Antibacterial Properties of Glycosylated Surfaces: Variation of the Glucosidal Moiety and Fatty Acid Conformation of Grafted Microbial Glycolipids

Glycosylated surfaces can display antimicrobial properties. It has been shown that sophorolipids can be used to develop biocidal coatings against Gram-positive and Gramnegative bacteria, but with a limited efficiency so far. Therefore, it appears necessary to further investigate the surface antibacterial activity of a broader set of structurally related glycolipids.
The present work explores the influence of the glucosidic moiety (gluco-, sophoro-, cellobio-)

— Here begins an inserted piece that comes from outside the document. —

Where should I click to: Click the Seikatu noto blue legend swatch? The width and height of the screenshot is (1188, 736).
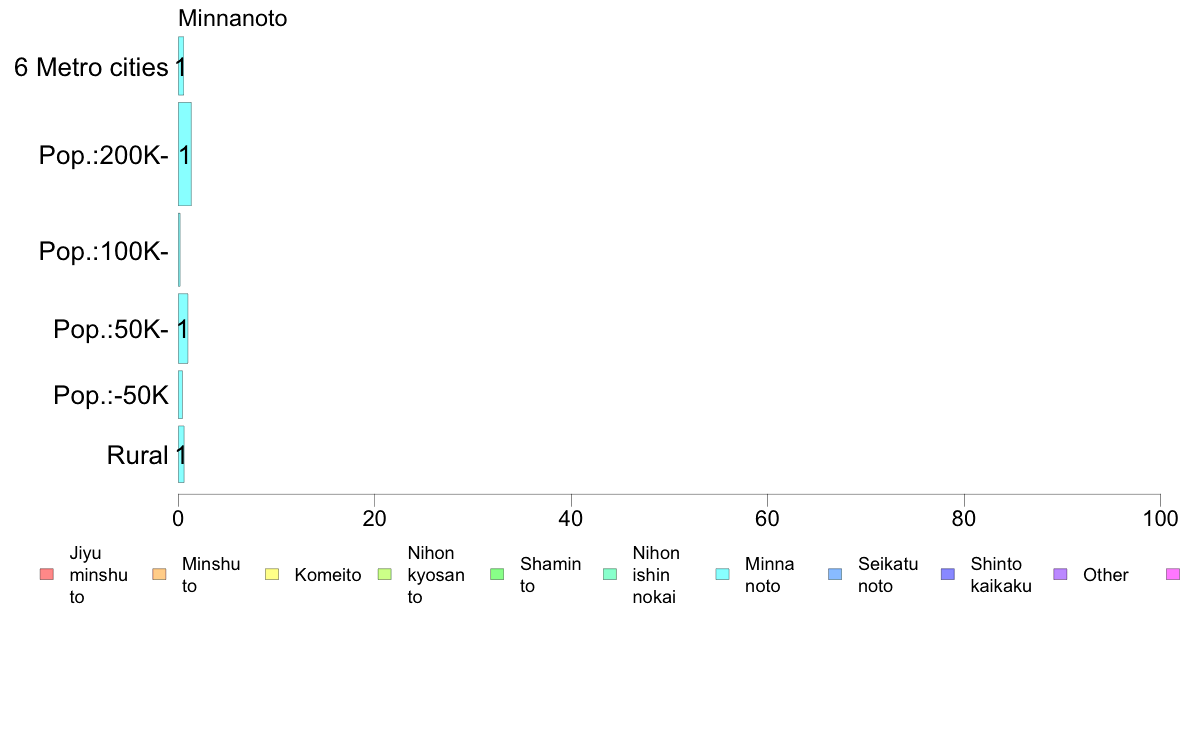(835, 575)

and the fatty acid backbone (saturated, cis or trans monounsaturated). We show that the fatty
acid backbone plays an important role: cis derivative of sophorolipids (SL) grafted onto model
gold surfaces has better biocidal properties than saturated (SL0) and trans monounsaturated
(SLt) molecules, which appear to be inefficient. The number of glucose units is also a key factor:
a one-third decrease in antibacterial activity is observed when having one glucose unit (GL)
compared to two (SL).Sugar acetylation (SLa) does not seem to have an impact on the biocidal
properties of surfaces. These results are not limited to sophorolipids, cellobioselipids (CL)
leading to similar antibacterial observations.